JavaScript: creating and translating a kata

This article is intended for kata authors and translators who would like to create new content in JavaScript. It attempts to explain how to create and organize things in a way conforming to authoring guidelines, shows the most common pitfalls and how to avoid them.

This article is not a standalone tutorial on creating kata or translations. It's meant to be a complementary, JavaScript-specific part of a more general set of HOWTOs and guidelines related to content authoring. If you are going to create a JavaScript translation, or a new JavaScript kata from scratch, please make yourself familiar with the aforementioned documents related to authoring in general first.

General info

Any technical information related to the JavaScript setup on Codewars can be found on the JavaScript reference page (language versions, available libraries, and setup of the code runner).


JavaScript code blocks can be inserted with JavaScript-specific part in sequential code blocks:


...your code here...


JavaScript-specific paragraphs can be inserted with language conditional rendering:


...text visible only for JavaScript description...



...text not visible in JavaScript description...


Tasks and Requirements

Some concepts don't always translate well to or from JavaScript.

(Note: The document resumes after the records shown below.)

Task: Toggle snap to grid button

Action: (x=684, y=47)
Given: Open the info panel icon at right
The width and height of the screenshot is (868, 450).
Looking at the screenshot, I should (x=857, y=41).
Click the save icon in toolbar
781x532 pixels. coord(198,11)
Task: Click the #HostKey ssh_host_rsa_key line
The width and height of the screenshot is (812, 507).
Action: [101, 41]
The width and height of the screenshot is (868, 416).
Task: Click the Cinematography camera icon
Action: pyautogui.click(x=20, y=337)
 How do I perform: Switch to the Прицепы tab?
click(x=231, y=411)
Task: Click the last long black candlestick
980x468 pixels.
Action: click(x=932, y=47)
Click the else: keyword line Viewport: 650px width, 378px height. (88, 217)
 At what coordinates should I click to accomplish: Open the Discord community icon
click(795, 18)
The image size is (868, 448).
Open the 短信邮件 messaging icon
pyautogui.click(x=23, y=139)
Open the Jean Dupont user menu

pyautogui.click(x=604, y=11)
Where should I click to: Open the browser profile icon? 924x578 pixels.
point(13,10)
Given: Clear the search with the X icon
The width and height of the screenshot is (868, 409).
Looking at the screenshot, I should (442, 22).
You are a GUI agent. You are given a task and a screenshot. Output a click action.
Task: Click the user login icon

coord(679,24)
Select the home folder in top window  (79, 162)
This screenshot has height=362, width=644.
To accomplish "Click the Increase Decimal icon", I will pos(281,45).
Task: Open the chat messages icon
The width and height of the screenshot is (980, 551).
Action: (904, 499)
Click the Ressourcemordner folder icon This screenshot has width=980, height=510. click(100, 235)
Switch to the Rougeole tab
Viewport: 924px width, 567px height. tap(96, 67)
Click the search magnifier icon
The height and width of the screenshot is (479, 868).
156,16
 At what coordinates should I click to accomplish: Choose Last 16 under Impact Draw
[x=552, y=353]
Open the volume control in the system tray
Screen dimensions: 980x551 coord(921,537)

Because of this, some constructs should be avoided and some translations just shouldn't be done.

  • Avoid returning different data types depending on the situation ("Return the result, or the string 'Error' if no result can be found..."). JavaScript is dynamically typed, which is not the case for some other languages. Returning null might be appropriate in some situations, but throwing an error might be better in others.

Some kata just should not be translated into JavaScript because it can be difficult to keep their initial idea:

  • Some kata might be meant for another language specifically. For example, a kata about Python: Learning Classes should probably not be translated to JavaScript, even though JS has class syntax.
  • The Codewars runner provides a set of preinstalled packages that are available for users solving the kata. They can be a real game-changer when it comes to the difficulty of a JavaScript translation. For example, lodash or ramda include many helpful utilities, which could make some kata trivial that wouldn't be trivial in other languages.



JavaScript kata should use Mocha to implement and execute tests.

Test grouping functions

To create and present test output, Mocha uses parameters of the describe and it functions:

describe('Fixed tests', () => {
  it('Odd numbers', () => {
    // some assertions...

  it('Even numbers', () => {
    // some assertions...

describe('Random tests', () => {
  it('Small inputs', () => {
    // some assertions...

  it('Large inputs', () => {
    // some assertions...

describe blocks can contain describe or it blocks, but it blocks can only contain assertions.

Dynamically generated test cases

It's possible to put calls to it in a loop and use them as a construct similar to parameterized test cases known from other testing frameworks, for example:

describe("Generated test cases", () => {
  const testCases = generateTestCases();
  testCases.forEach(([msg, input, expected]) => {
    it(msg, () => {
      const actual = userSolution(input);
      assert.strictEqual(actual, expected);

This technique is liked by authors familiar with testing frameworks that provide parameterized or generated test cases out of the box, like NUnit or JUnit. However, some caution is needed when this approach is used. Test suites organized like this can become large and can flood the test output panel with many entries, making it unreadable or causing performance problems in client browsers.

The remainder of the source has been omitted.